Some have heralded this motu proprio as "revolutionary," even proclaiming it a "rare gift to the Church." Others have noted that the lack of a mandate for lay participation leaves the Church vulnerable to the clericalism many have linked to the institutional failure to address this issue in the past. But one thing is clear: while these measures are all very good and prudent, this is not the end of the Church's sexual abuse scandal. It is only the next step in our attempts to address it.

It will take significantly more muscle to end sexual abuse in the Church. Why? Because lust, infidelity, intimidation, and abuse did not originate in a policy or the lack of one. It, therefore, cannot be solved by a policy, no matter how necessary that policy may be.

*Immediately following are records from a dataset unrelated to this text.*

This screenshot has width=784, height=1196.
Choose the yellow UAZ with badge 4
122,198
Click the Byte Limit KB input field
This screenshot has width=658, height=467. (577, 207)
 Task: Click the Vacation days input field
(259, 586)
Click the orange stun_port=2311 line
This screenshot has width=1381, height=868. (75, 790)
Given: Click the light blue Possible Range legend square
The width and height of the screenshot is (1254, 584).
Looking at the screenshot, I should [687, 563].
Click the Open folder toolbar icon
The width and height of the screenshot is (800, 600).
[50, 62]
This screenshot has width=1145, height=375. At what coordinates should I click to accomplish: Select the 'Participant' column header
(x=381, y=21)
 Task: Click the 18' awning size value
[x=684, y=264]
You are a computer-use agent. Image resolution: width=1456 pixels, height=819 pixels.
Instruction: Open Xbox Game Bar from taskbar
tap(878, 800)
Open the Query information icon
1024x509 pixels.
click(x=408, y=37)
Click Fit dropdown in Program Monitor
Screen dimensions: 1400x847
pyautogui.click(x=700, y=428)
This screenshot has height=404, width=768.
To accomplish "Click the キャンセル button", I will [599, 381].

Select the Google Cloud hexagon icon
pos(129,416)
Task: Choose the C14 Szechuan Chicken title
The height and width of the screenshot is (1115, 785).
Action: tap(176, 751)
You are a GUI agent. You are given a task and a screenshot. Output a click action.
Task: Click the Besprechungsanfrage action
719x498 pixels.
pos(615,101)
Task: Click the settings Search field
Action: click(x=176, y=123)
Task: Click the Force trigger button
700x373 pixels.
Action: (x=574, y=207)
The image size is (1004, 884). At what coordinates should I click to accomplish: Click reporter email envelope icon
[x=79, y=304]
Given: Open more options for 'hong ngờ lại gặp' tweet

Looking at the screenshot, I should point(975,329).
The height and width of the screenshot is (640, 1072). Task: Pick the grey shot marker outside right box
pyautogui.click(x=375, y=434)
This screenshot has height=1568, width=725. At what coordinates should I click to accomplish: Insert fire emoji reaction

Administrative failure may reveal sin, even promulgate it. But it is absurd to conclude that an empty desk or the lack of a review board creates the situations that need to be reviewed. Aleksandr Solzhenitsyn had it right when he wrote that the line between good and evil cuts through every human heart. Our hearts are like Pandora's Box: when all the evils they contain escape and rush into the world, only hope remains.

I do not believe that it is pessimistic to say that we will never completely eradicate any sin here in our earthly lives, including those that qualify as sexual abuse. To me, it is sound theology coupled with realism. Jesus Christ, the Son of God, lived, suffered, and died to free us from sin -- yet, sin persists. He himself told us that the wheat and the weeds will grow together until the final harvest. That is true in the gardens of our own hearts. If the Blood of Christ on the cross and in Holy Eucharist does not entirely erase the realities of evil and sin from our hearts or from the world, no policy will. And lest we forget, there is one who prowls among us like a roaring lion, seeking to kill, steal, and destroy. When Jesus told Simon Peter that the Gates of Hell would not prevail against the Church, he did not say it would be for lack of trying.

And so, we do not stand still, but move forward tenuously, with uncertain steps along a path we do not want to walk. It is a way of the cross because, like every path, it is a way to the cross. Sexual abuse -- and sin in all its forms -- will end beneath the cross and nowhere else. The war has been won, but the final battle has not yet taken place. Each of us must validate the words of Jesus, "It is finished" in our own lives, by commending ourselves into the Father's hands as he did. Yes, we need to repent of past arrogance and error. Yes, we need to do all we can to prevent sin from occurring and to address it when it does. Yes, we need better formation in seminaries. Yes, we need to proclaim and obey the Church's teaching on human sexuality more consistently and more clearly. Yes, we need to pray and fast. And yes, above all, we need to walk with the victims of sexual abuse more willingly and more deeply.

Ultimately, however, every baptized Christian needs the power of the living God not just within reach, but within. We need Jesus to be Jesus for us. We need a loving savior to call us to holiness and help us to attain it. "Our struggle is not against enemies of flesh and blood" -- institutions or individuals --"but against the rulers, against the authorities, against the cosmic powers of this present darkness, against the spiritual forces of evil in the heavenly places" (Eph. 6:12).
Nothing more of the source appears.